There is a constant discussion and debate about the lack of female directors working today, one mostly connected with how this disturbing trend of inequality needs to be rectified as soon as possible. If French filmmaker Claire Denis is any indication, it’s proof positive that audiences around the world need to embrace a gender minority and halt the discrimination that might discourage other potential auteurs from emerging. With a directorial style that feels to be in dialogue with female peers such as Jane Campion and Lynne Ramsay, Denis might not just be one of the best female directors working today, but one of the most unique and impressive, period. Projecting a distinct voice, she continues to make stimulating works that are in a artistic league of their own. With her latest film, Bastards — which clearly should have been featured as part of the Cannes main competition (as opposed to Un Certain Regard) — Denis explores a dark tale of redemption and perception of identity.
While out at sea, supertanker captain Marco Silvestri (Vincent Lindon) receives an urgent call from his sister, Sandra (Julie Bataille), that beckons him to return to Paris immediately. Sandra’s husband had committed suicide while her daughter, Justine (Lola Créton), has been traumatized by a brutal rape. Determined to bring those responsible for such a heinous crime to justice, Marco embarks on an personal investigation to avenge his niece. When Sandra points the finger of blame on a wealthy businessman, Edouard Laporte (Michel Subor) — who eerily and, perhaps intentionally, bears a distinct resemblance to Dominique Strauss-Kahn — he begins observing Laporte as a means of uncovering clues as to what happened. Marco sells off all his worldly possessions and moves into a posh apartment complex where Laporte’s mistress and son are living; the deeper Marco finds himself in this seedy underground playground of the uber elite, the muddier the waters of truth become.
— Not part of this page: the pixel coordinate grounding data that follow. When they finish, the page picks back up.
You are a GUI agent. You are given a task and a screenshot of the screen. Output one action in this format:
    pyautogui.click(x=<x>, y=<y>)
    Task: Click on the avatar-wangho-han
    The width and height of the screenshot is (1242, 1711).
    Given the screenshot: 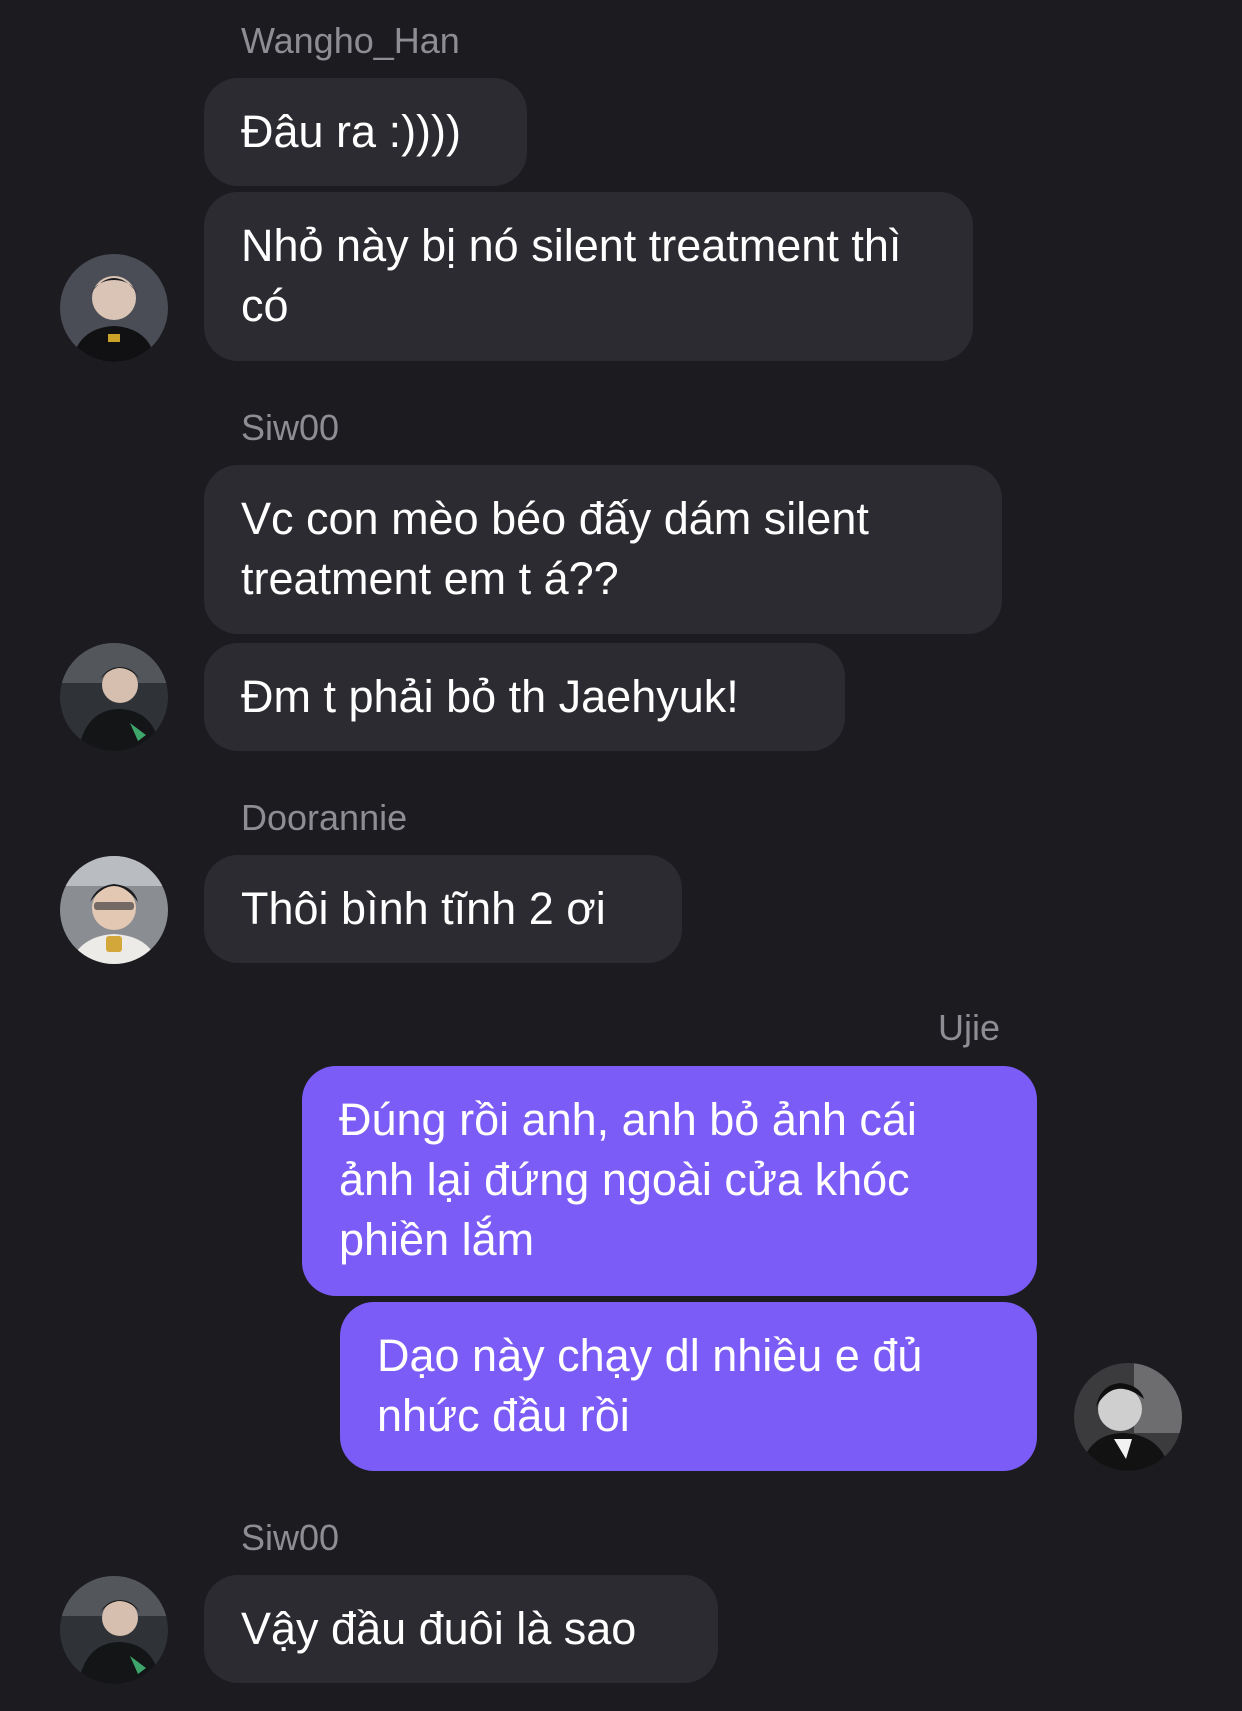 What is the action you would take?
    pyautogui.click(x=114, y=308)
Denis has a commanding grasp on composition and character, juxtaposing intense emotional scenes with shots whose visual character nearly broaches the area of abstraction. Extended shots of rain drops, longing glances, and ominous long takes of moving cars are strictly present to heighten an uncomfortable mood, and the mystery to her presentation provides an enigmatic quality to every scene, further elevated by jumping back and forth in time without it being evident to the viewer. Driving it further is a creepy ambient techno score from music group Tindersticks, their work tonally matching to a purported paranoia beating throughout. As the story spirals to its unforeseen and profoundly disturbing conclusion, the film never waivers in revealing its hand, keeping secrets close until the very last revelatory shots.
Denis is not merely as fine a living example that you should never discount a filmmaker based on their sex, but a cinematic force to be reckoned with all her own. Packing in thematic metaphors about the secrecy of elitist people, the world of their mistresses, and their obsessive vices no matter how disturbing, the subtle emotional layers in this experience are vast while incongruous to what we are shown. Bastards is an effective thriller that lingers long after its final moments, and further striking evidence that Denis is one of the most fascinating artists this medium can call its own.